Search
Close this search box.

Rift Valley Institute

Making local knowledge work

Analysis – Sudan’s Bashir plays to hardliners to stem succession debate

When Sudan's President Omar Hassan al-Bashir returned a few weeks ago from a summit in Ethiopia with his South Sudanese counterpart and former civil war foe, many people here expected him to talk of peace. Instead, the 69-year-old ruler donned his officer's uniform, waved his trademark walking stick and – once again – threatened to cut off South Sudanese oil exports through Sudan, something the northern country's battered economy can ill afford.

The International Criminal Court-indicted leader faces a succession debate at home and his rhetoric was aimed less at the South, an uneasy neighbour since it split from the north in 2011, and more at hard-line Islamists and army officers in his own circles, analysts say. …

Any handover would be complicated by Bashir's indictment at the ICC for war crimes in Sudan's Darfur region, where the government and the Janjaweed militia have been battling rebel groups from the minority non-Arab population since 2003. Analysts say he would be anxious to ensure a successor would not turn him over to The Hague to improve relations with the West.

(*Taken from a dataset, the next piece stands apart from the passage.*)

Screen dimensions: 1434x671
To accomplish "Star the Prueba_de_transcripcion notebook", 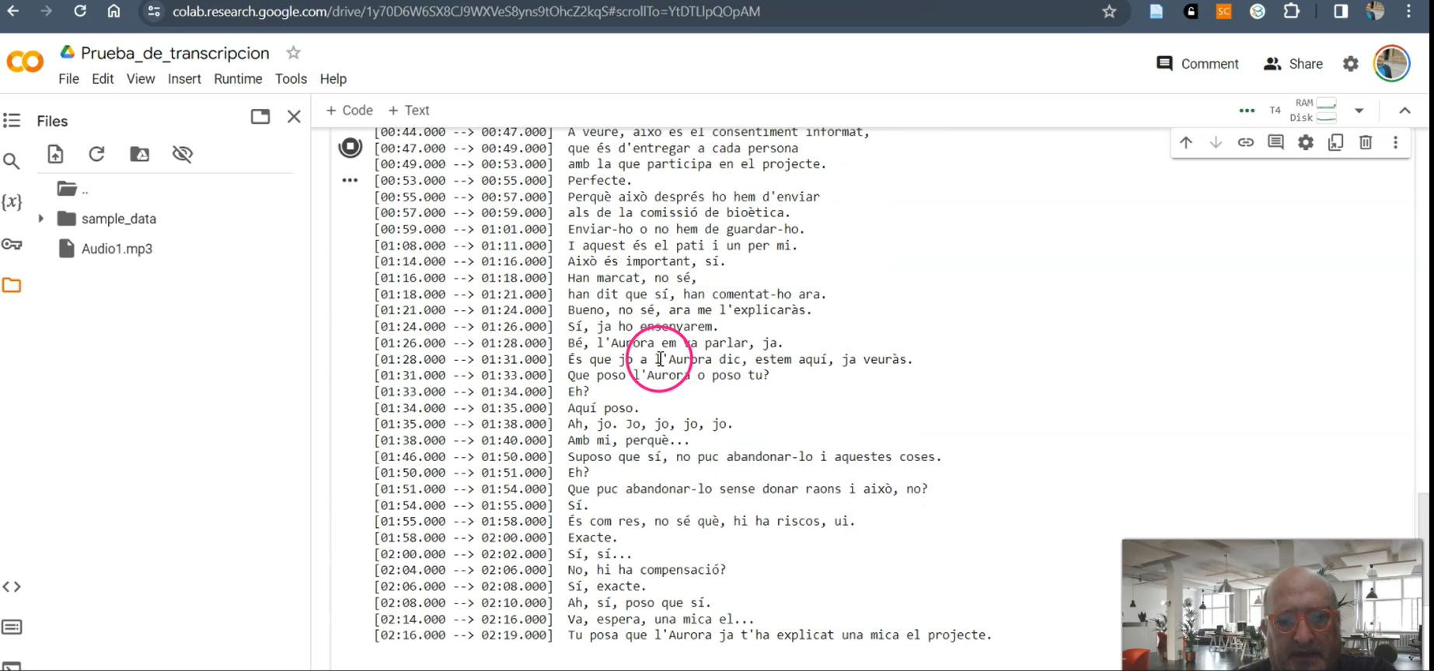I will [x=293, y=53].
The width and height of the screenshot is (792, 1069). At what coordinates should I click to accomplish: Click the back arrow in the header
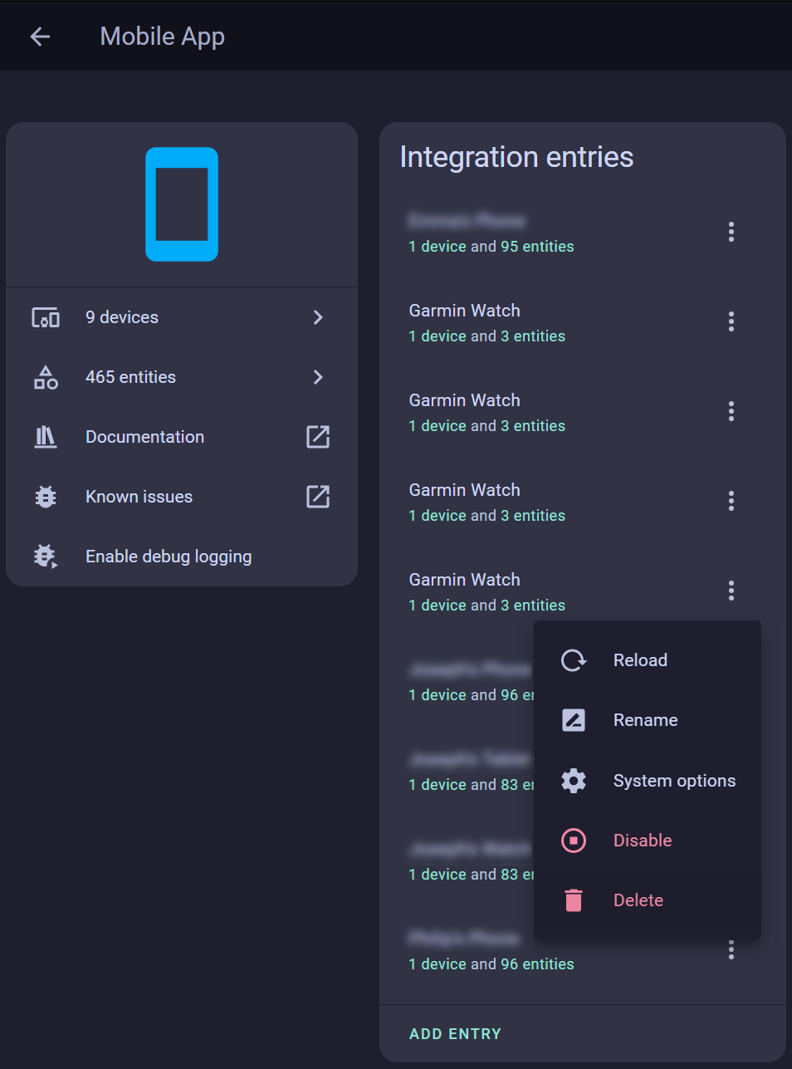(39, 36)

"He would want a hardliner as successor to make sure there won't be any concession with the ICC," said Magdi El Gizouli, a political analyst and author of the "Still Sudan" blog. …

Aly Verjee, senior researcher at the Rift Valley Institute, said Bashir had still the support of many in the army and NCP but the risk was that disgruntled officers might team up with Islamists who feel he has given up the religious values of his 1989 coup. That risk was exposed when authorities unveiled in November a coup plot involving a former spy chief and 12 officers. One of them was a senior Islamist army officer, who is revered as a hero fighting southern "infidels" during the long civil war. "The question is not whether anti-Bashir sentiment exists, but how deep it runs, how permanent it is, and how many of the leadership are sympathetic to such views," said Verjee.